Macquarie Capital and Siemens have formed a joint venture to finance and build distributed energy projects, joining an increasingly competitive landscape in the growing corporate renewables market, the two companies announced this week.
The partnership, called Calibrant Energy, will initially focus its energy-as-a-service model in the United States, where commercial and industrial (C&I) customers have become heavyweight renewables buyers as they seek to reach decarbonization goals.
Calibrant will offer a range of energy solutions including solar, storage and microgrids for C&I customers, as well as the "MUSH" market comprising municipal entities, schools and hospitals. The JV will fund projects with no-money-down terms for customers and earn money through revenue from long-term power-purchase agreements. Siemens will build the projects and handle operations and maintenance, although the venture may work with development partners as well, depending on the project.

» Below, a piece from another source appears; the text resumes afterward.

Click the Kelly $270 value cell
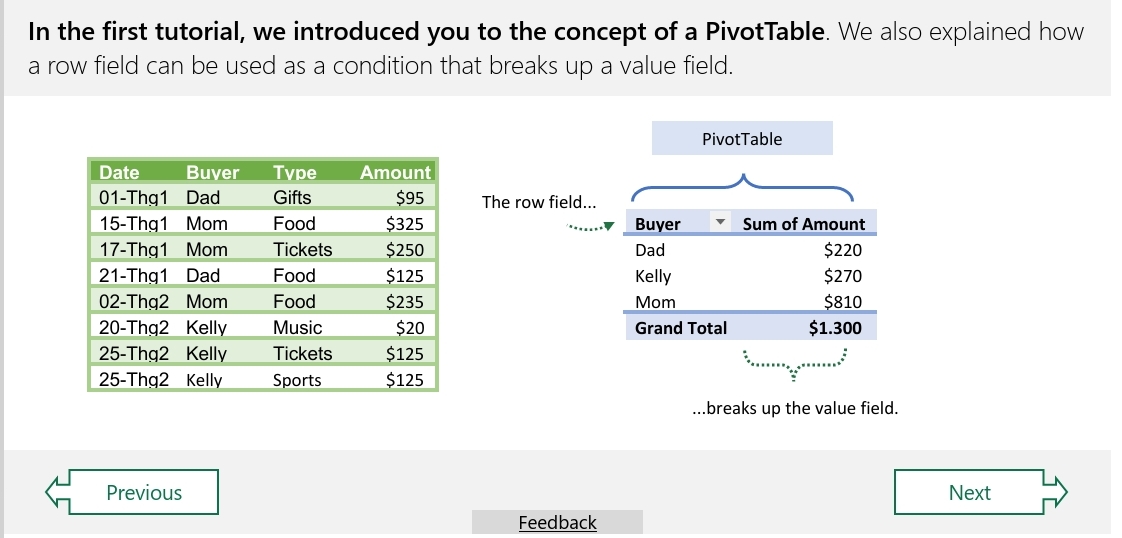842,276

“We're pretty flexible on the way in which opportunities come to us,” said Chris Archer, Macquarie’s head of green energy in the Americas. “The JV is designed to respond to the different routes [along] which a project can be originated.”
Calibrant brings together Macquarie’s Green Investment Group, the firm’s clean energy investment arm, and Siemens’ Smart Infrastructure and Financial Services groups, both housed under the Siemens AG mothership.
Macquarie was looking for a way into the growing distributed energy market and wanted a platform that could do rinse-and-repeat deals that leverage its standing as a large capital provider, Archer told Greentech Media.
Siemens was looking for a consistent financial partner for its U.S. projects. “What enables energy-as-a-service is the underlying financial structures that then provide benefits to our customers,” said Lidija Sekaric, national business director of distributed energy at Siemens. Macquarie provides financial backing and experience financing infrastructure projects, while Siemens brings its wide customer base and engineering and development expertise.
Both companies are providing equity investment for the partnership, though they declined to name the dollar amount. Siemens Financial Services has also offered up a revolving credit facility.
Though Siemens has some technology solutions, Sekaric notes the JV will remain technology-agnostic. The new partnership’s offerings range from solar-plus-storage to microgrids and combined-heat-and-power systems.
An increasingly competitive distributed energy landscape
The team-up echoes other moves into the budding corporate distributed-energy space. Centrica has Centrica Business Solutions, EDF Renewables is betting on growth in its Distributed Solutions group, and Enel answered the call for distributed resources with Enel X. In August, Schneider Electric and Huck Capital formed GreenStruxure, which focuses on energy-as-a-service microgrids.
The companies behind Calibrant say their wide-ranging offerings differentiate them from many of the JVs littering the market.
“We've seen a number of JVs formed specifically with the intent to provide energy-as-a-service in the distributed energy space,” said Sekaric. “One of the things that I would say certainly makes us stand apart from the competition is that we are bringing the most complete set of solutions to the market; it’s not just solar, it's not just storage, or solar and storage, or just microgrids.”
“We are providing...solar, storage, all hybrid solutions, [combined heat and power], central heating and cooling infrastructure, as well as microgrids. And we have a number of other advanced energy management solutions.”
Competitors are eyeing that full range of options too. EDF offers solar, storage and microgrids and has recently invested in EV charging. Centrica has combined heat and power, solar and storage and has built microgrids.
While Calibrant will begin its work in the U.S., both Macquarie and Siemens acknowledged the potential for growth into other geographies.